Analysis by the Trades Union Congress (TUC) found demand was far outstripping supply for discretionary payments to workers who are ineligible for the Government’s main scheme, under which £500 is given to low-paid employees who cannot work from home.
According to a Resolution Foundation estimate, seven in eight workers do not fit the criteria for the main scheme.
Of the 116 councils that provided data, representing 37% of councils running discretionary schemes, 31,979 applications were made, exceeding the available funding if granted.
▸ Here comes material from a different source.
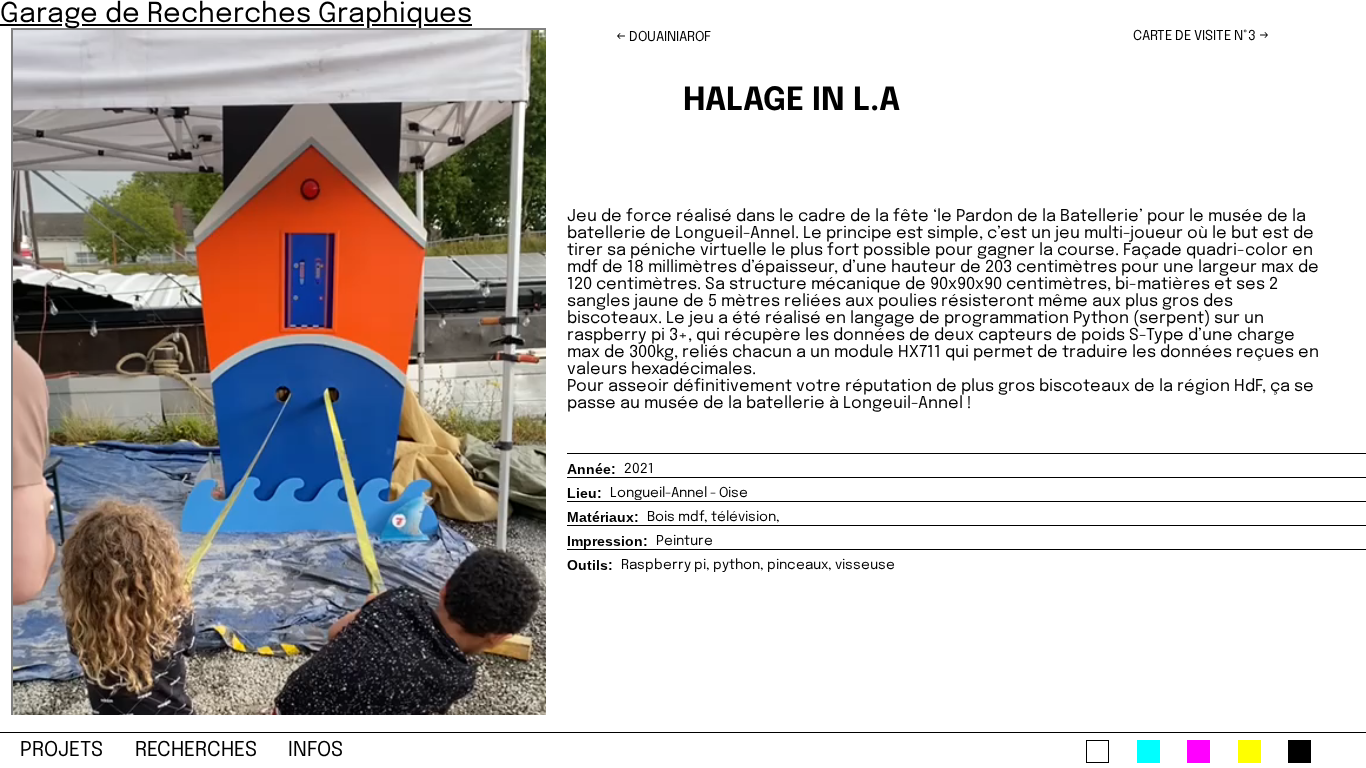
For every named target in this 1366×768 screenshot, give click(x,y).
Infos (315, 750)
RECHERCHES (196, 750)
The TUC estimated that the total number of applications would top 86,000, at a cost of more than £43.2m - £18m higher than the Government funding so far.
TUC general secretary Frances O’Grady said: ‘No one should be forced to choose between doing the right thing and being plunged into hardship.
‘The current system of patchy self-isolation payments and paltry sick pay just isn’t working.
‘The Government could fix the problem tomorrow by offering decent sick pay to those required to self-isolate.’
A Department of Health and Social Care spokesperson said: ‘This is a targeted scheme to help people on low incomes who cannot work from home and we are continuing to work closely with local authorities in England to monitor the effectiveness of the scheme.’